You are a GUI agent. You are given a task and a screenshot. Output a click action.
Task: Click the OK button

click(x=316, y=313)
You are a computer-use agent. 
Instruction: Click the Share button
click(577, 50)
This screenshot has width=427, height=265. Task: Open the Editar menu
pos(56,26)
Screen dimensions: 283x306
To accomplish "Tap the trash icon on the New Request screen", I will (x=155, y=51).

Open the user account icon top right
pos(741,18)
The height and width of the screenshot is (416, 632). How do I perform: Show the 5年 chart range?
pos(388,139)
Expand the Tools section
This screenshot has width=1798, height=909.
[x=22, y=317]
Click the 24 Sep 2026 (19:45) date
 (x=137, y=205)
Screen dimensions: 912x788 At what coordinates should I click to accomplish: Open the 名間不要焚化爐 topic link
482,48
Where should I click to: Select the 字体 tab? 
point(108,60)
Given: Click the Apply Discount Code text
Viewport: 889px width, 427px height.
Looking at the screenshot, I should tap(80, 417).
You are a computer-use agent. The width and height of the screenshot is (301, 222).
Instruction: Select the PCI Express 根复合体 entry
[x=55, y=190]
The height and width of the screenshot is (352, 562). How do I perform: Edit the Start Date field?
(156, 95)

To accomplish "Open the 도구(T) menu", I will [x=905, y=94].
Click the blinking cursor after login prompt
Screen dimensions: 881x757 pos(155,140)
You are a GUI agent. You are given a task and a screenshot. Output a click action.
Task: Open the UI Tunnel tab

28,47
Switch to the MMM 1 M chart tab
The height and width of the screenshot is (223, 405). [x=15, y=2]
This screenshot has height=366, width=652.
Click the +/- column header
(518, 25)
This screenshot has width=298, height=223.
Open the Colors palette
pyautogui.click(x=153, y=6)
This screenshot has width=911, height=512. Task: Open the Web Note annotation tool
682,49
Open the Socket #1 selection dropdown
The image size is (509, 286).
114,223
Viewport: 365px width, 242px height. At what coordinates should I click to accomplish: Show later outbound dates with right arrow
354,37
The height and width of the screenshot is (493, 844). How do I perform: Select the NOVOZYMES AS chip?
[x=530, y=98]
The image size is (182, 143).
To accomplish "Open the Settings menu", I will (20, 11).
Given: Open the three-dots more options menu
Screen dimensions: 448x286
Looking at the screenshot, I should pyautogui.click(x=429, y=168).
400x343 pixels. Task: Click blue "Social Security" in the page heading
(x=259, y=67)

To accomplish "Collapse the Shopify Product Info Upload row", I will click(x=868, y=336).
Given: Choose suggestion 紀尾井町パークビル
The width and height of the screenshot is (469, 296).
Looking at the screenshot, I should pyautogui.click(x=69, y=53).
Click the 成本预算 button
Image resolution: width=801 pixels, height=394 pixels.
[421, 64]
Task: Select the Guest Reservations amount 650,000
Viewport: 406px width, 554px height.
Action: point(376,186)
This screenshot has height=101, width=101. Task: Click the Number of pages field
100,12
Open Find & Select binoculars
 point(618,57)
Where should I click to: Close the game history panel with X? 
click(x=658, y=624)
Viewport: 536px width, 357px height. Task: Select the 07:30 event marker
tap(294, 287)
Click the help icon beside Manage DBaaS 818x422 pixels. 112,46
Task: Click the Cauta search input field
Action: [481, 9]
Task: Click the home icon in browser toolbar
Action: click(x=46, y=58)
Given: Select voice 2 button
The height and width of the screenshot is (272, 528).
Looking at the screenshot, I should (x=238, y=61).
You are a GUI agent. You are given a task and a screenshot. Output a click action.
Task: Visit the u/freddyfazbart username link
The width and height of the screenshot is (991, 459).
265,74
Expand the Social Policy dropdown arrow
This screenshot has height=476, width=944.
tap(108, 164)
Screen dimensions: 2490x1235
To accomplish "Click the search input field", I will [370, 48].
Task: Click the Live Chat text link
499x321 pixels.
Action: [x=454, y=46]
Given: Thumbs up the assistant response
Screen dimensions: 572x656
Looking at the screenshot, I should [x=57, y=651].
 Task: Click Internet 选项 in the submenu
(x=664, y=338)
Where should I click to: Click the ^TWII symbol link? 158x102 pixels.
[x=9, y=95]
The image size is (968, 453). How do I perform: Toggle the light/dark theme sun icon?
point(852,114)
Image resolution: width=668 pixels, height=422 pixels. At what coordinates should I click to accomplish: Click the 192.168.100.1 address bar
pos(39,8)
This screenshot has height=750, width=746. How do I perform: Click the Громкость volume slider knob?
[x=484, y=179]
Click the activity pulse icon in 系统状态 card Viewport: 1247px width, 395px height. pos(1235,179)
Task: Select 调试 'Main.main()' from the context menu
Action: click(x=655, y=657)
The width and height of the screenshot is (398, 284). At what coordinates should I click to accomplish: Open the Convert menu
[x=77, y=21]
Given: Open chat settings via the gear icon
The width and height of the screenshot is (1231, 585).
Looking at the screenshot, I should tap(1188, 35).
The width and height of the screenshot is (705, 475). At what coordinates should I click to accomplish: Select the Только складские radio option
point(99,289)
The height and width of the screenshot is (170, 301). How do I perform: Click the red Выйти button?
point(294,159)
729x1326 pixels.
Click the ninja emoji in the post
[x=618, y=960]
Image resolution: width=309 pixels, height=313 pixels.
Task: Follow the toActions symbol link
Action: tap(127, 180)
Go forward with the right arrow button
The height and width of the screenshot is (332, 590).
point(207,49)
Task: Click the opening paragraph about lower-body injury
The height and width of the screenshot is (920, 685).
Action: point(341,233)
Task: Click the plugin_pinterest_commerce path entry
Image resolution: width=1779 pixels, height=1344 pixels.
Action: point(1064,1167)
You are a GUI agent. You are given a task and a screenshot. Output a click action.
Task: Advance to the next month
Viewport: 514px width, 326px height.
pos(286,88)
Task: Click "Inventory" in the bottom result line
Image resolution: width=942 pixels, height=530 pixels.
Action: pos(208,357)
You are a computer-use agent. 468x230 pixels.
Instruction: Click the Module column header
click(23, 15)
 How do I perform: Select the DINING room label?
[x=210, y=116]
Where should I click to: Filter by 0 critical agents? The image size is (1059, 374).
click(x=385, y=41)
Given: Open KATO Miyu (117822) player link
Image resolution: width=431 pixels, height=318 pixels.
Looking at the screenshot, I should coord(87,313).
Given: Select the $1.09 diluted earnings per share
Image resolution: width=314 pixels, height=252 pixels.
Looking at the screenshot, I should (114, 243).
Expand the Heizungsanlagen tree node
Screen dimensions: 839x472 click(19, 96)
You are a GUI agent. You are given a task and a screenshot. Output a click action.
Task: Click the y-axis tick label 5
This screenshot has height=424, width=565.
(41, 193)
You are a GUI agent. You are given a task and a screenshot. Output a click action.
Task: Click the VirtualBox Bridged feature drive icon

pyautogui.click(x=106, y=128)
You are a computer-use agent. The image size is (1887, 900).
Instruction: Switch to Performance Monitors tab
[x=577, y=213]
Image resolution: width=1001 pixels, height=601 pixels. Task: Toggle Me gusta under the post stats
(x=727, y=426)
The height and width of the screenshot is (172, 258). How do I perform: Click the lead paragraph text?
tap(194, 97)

● ● ● ● ● ● ●

Scan the entries above and show each line that contains the word "will".

Exercise response:
To accomplish "Tap the trash icon on the New Request screen", I will (x=155, y=51).
To accomplish "Open the 도구(T) menu", I will [x=905, y=94].
To accomplish "Open the Settings menu", I will (20, 11).
To accomplish "Collapse the Shopify Product Info Upload row", I will click(x=868, y=336).
To accomplish "Click the search input field", I will [370, 48].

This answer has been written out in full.